- [Excerpt]

▼▼▼

February, like togas, was created by somebody in Rome who appreciated sensuality, flexibility and freedom of movement. Sensual because every fourth year it becomes the suggestively named bisextile. Flexible because depending where you live, in this month winter either keeps going or sort of slows down...or both. Like yesterday, how it was sunny and 45 degrees out, then today, how it wouldn't stop snowing :



February is unique also because it fits symmetrically into a calendar (just look at those full weeks!), but most importantly: it is lacking two to three days, and thus deserves special treatment. This final distinction is what makes this month so urgent. If you fall into a winter slumber, before you know it March comes and you haven't time to think or plan or even properly apply trousers. You may find yourself slack-jawed at the corner store, fogging the ice-cream case, wondering just why exactly it feels so cold.

During longer, more generous months, I could evenly spread my time-wasting, (or life-enjoying as I refer to it) over multiple days. In particularly life-enjoying times, I could have put aside a block of a couple days to simply fester in my pajamas, consume only animal crackers, and never actually leave the house. Yet, like my long underwear, these precious, stinky hours have been mercilessly stripped away, and so I find myself uncharacteristically motivated and uncharacteristically free of odor.

With exactly zero time to waste, on Sunday, Camp Cupboard set up at the re-scheduled and new-venued R5 flea market. Lets just say that we started the day with copious hats, many pouches, a plethora of neck-warmers, and an unnecessary surfeit of business cards; and ended the day with only a bunch of hats, a few pouches, a slightly smaller stack of neck-warmers, and still a surfeit of business cards (we ordered 500, after all). In short, it was quite fun and successful, with Dan and I spending the day meeting a bunch of awesome people, seeing good friends, and drinking free pots of delicious coffee. (Thanks again Brian and Laura!)



Typically, such a successful day would obviate any need to leave the house for weeks, if not longer. But again, this month can't get stifled, so the very next day I went on a 45-mile bike ride- outside. Now, riding is fun and recreational and all, but in the winter it's more of a chore that needs to be checked off a to-do list at least a few times a week, like showering. However, getting chores done is considered an accomplishment, and accomplishments deserve rewards. (Last night it was coconut curry and beers.)

And now, with a more dire event creeping nearer, my winter training has taken an embarrassing, exhausting, and painful turn. I've recently begun a particularly heinous athletic phase: weight training. And as if it couldn't get worse: I have to do it at a gym, with people around- including male people. It might be the most uncomfortable few hours that I willingly engage in per week (this should carry weight coming from someone who can sit on a bike saddle, or essentially a 3-inch-wide piece of leather, for hours at a time).

With February 14% over, I now have the weighty task of keeping the remaining 7/8ths of the month as fever-pitched as possible. Wish me luck. And go buy a hat, it's cold out.

Happy Riding,

Monday, January 26, 2009

It's always slushy in Philadelphia

Alone in my chilly house, I often ponder not questions for the world, but four word questions. Today my question, "Where has January gone?", actually has the same answer as any would-be planetary pondering: Huh?

▲▲▲

- [Page and screen pointing data]
▼▼▼

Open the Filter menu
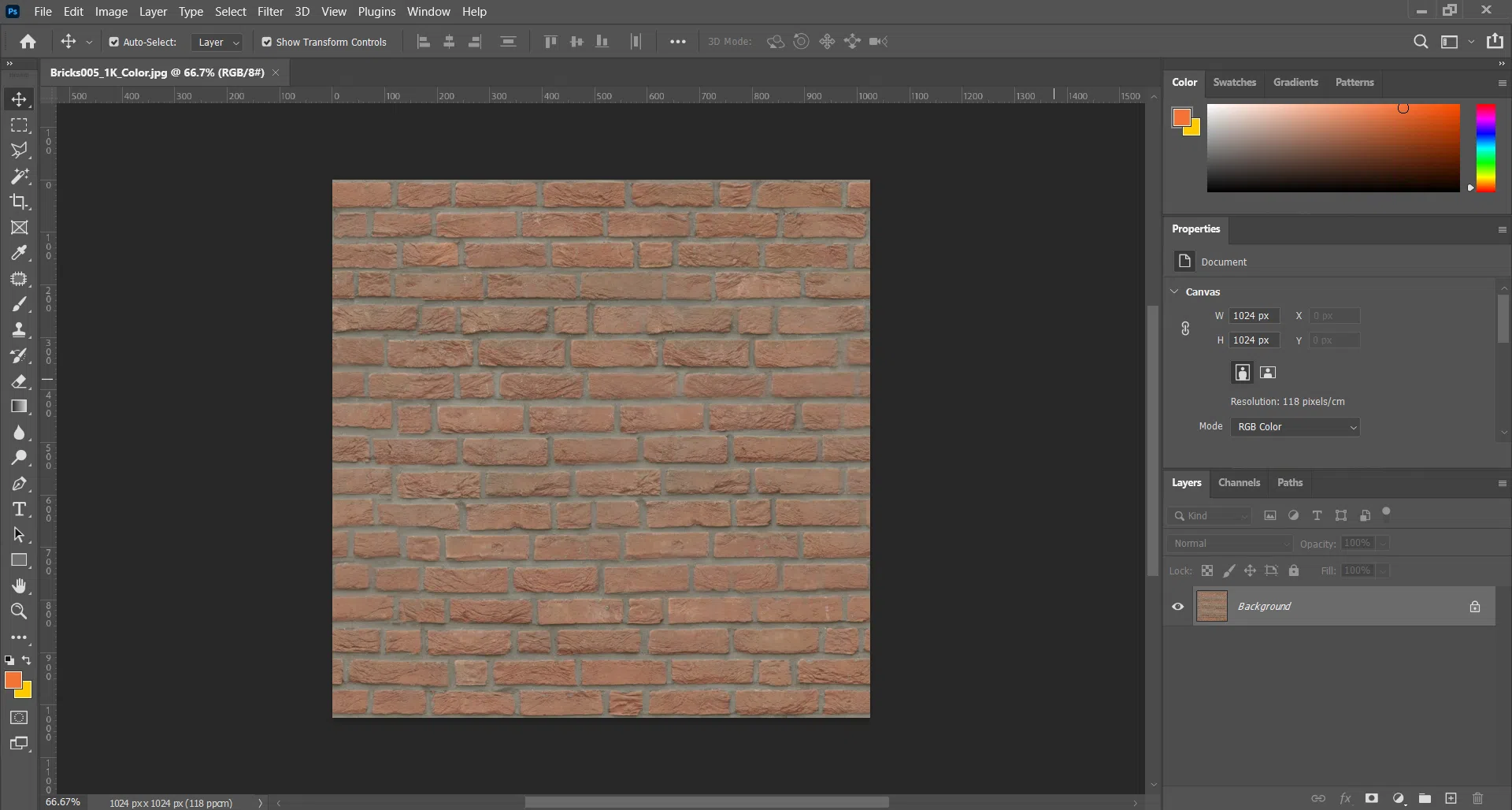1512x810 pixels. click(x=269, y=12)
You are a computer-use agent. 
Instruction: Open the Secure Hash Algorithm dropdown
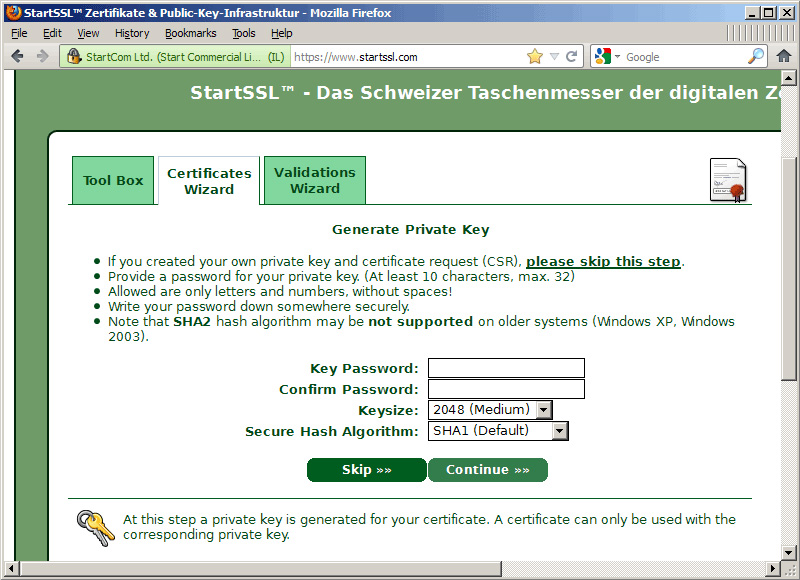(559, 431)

▲▲▲
▼▼▼

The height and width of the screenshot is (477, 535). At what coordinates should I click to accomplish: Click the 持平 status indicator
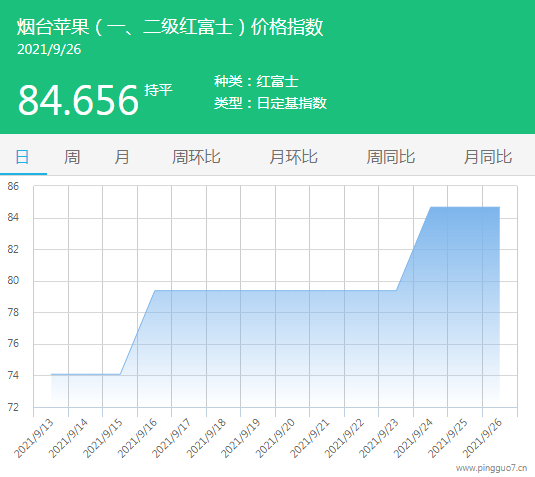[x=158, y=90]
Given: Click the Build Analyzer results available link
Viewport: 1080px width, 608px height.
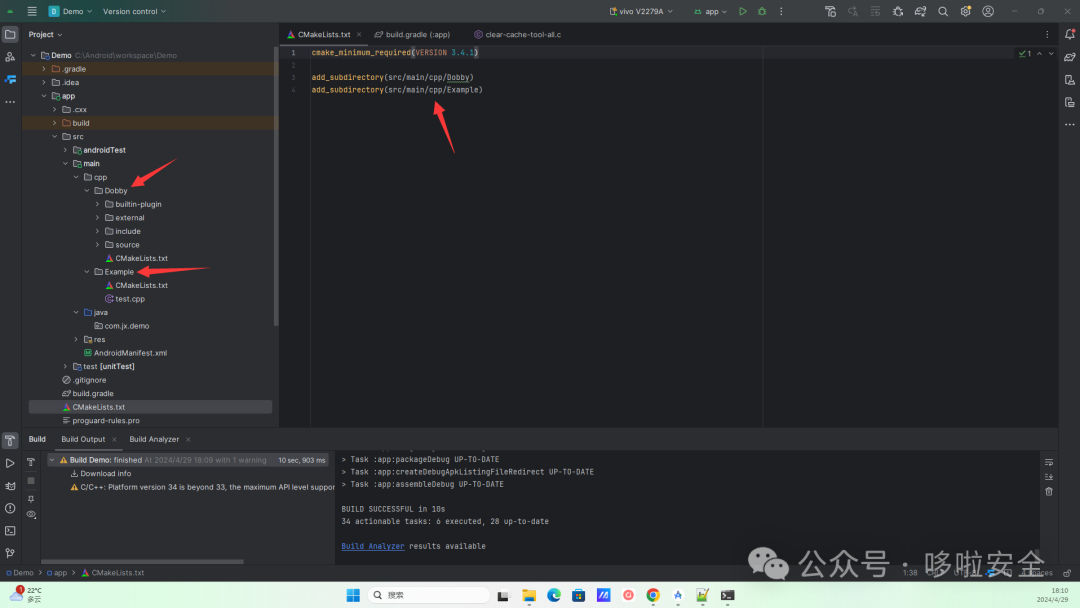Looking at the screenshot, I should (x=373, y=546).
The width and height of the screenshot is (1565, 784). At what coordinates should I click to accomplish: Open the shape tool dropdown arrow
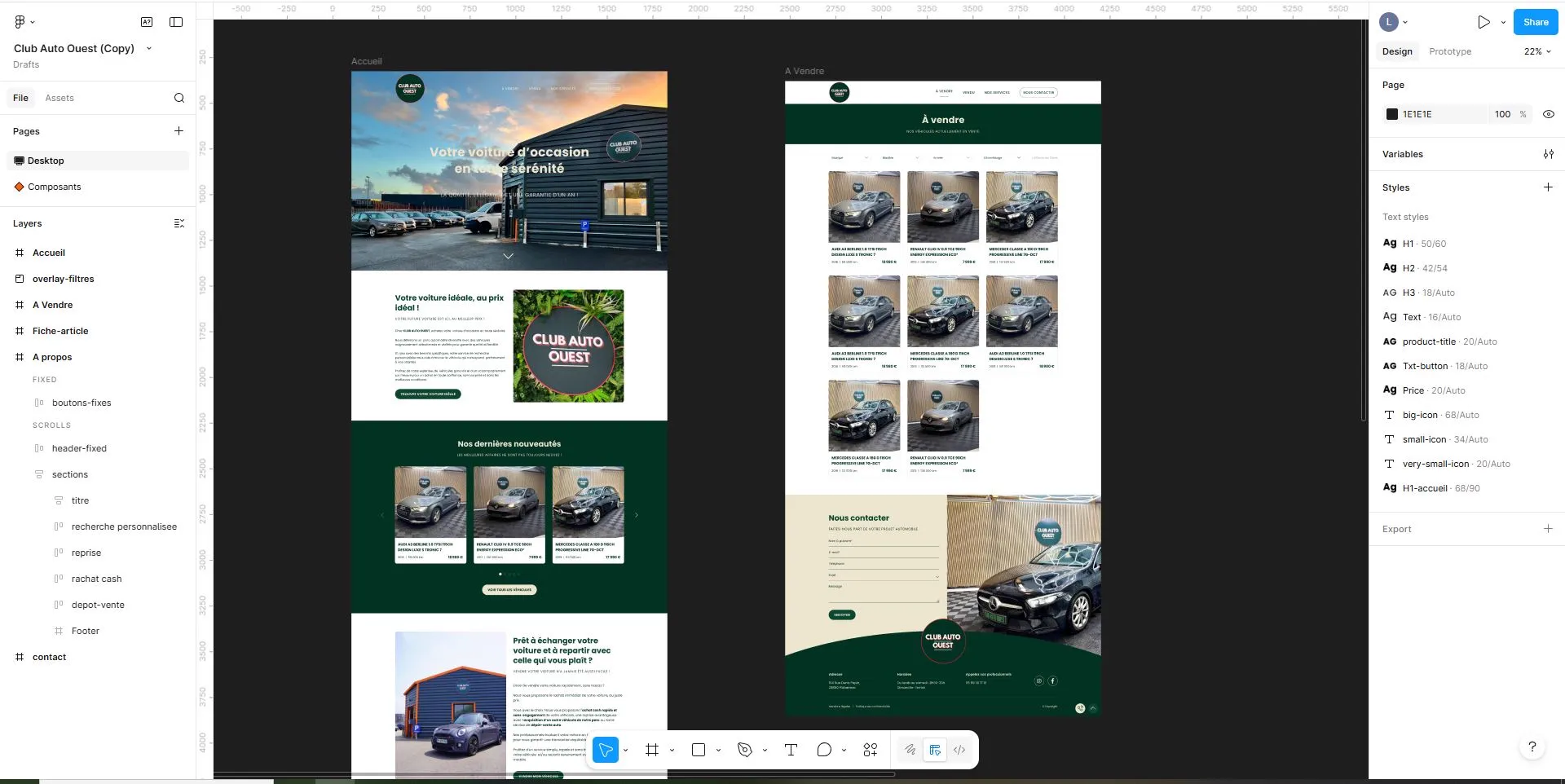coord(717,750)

▲▲▲

- [Your goal]
For each statement, say whether it agrees with the February post, and quote the words that decide it. 1. Every hat was sold by the end of the flea market day. 2. The bike ride the day after the flea market covered 45 miles. 3. The weight training is done at home. The rows play no role in this.

- [Exercise answer]
1. No: "ended the day with only a bunch of hats"
2. Yes: "the very next day I went on a 45-mile bike ride- outside"
3. No: "I have to do it at a gym"